_What the task requires:_ All lines from the one holding "This screenshot has width=1524, height=784." through the last line of the entries below must be transcribed exactly, and no others. Pictures do not go in.

(Stored items)
□ □ □

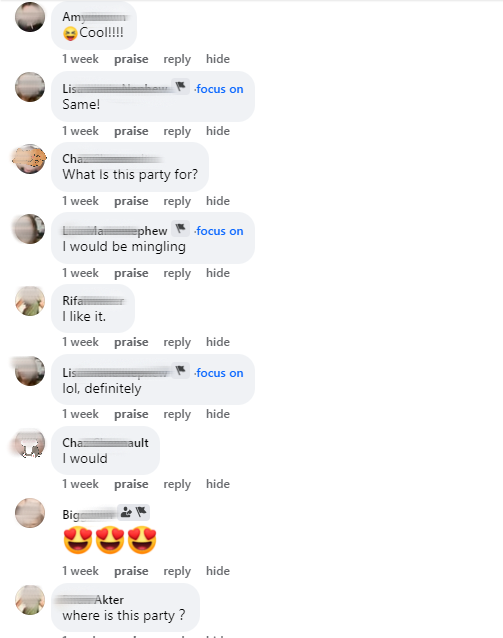Open profile picture of the 'Cool!!!!' commenter
Image resolution: width=503 pixels, height=638 pixels.
30,17
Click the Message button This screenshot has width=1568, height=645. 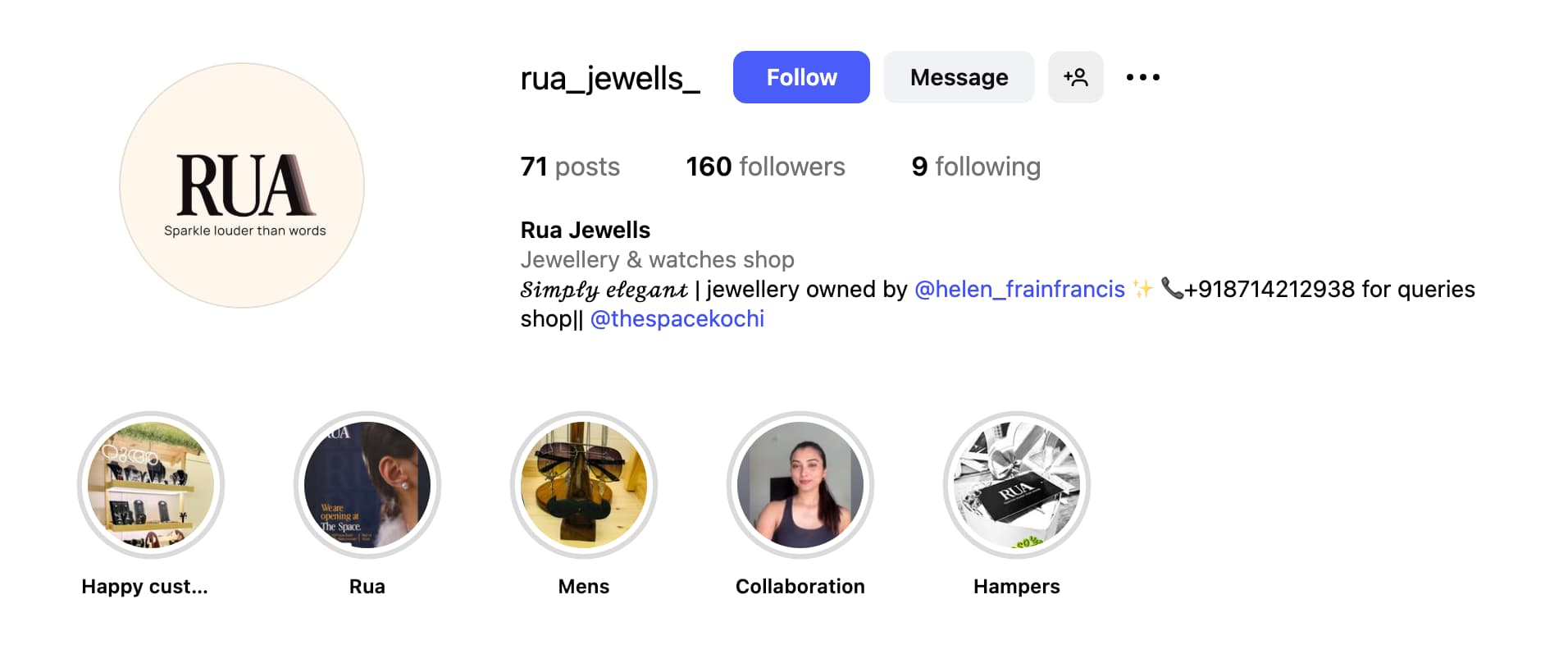click(959, 77)
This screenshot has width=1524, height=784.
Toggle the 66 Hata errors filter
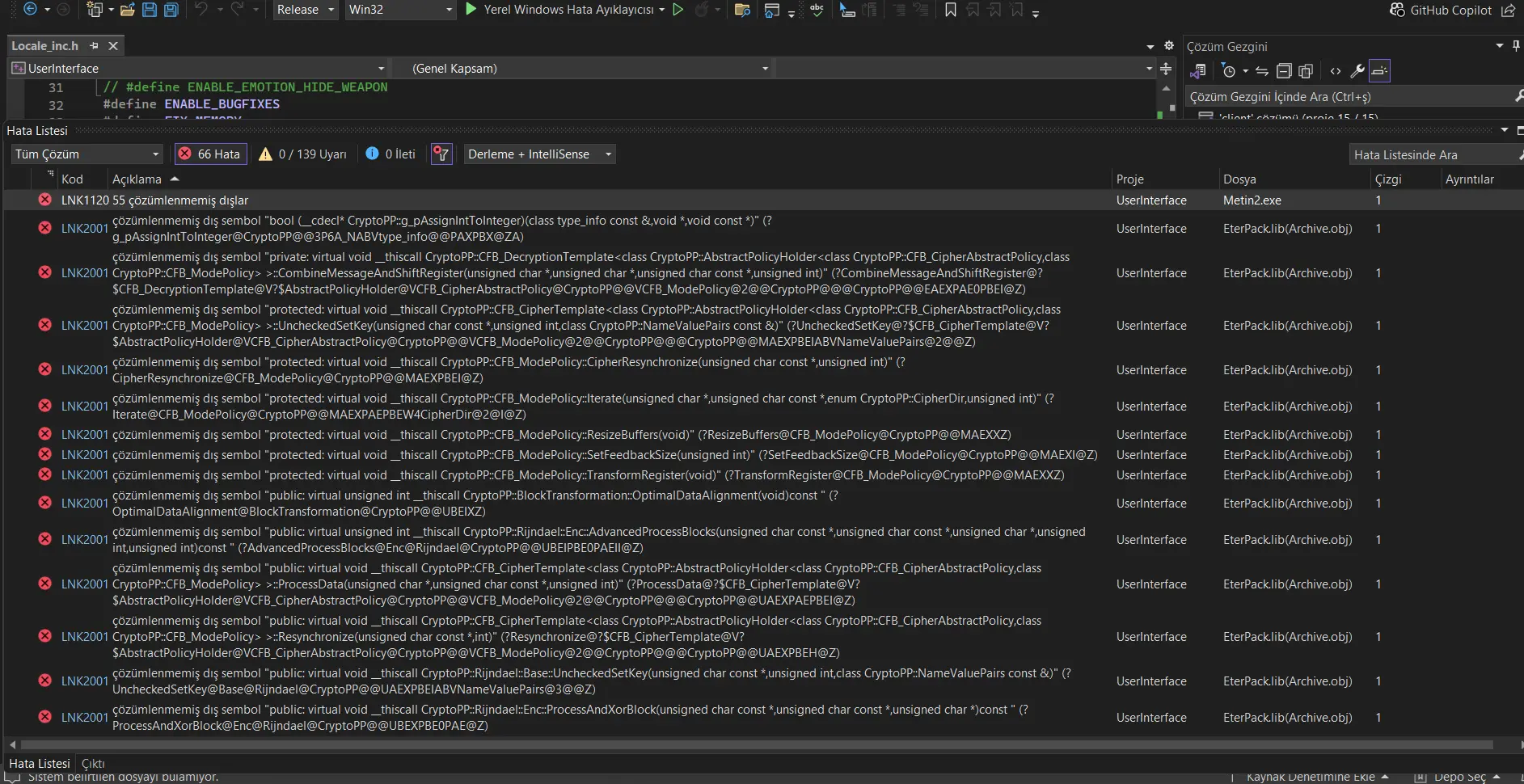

□ □ □

_Exercise solution:_
This screenshot has width=1524, height=784.
Toggle the 66 Hata errors filter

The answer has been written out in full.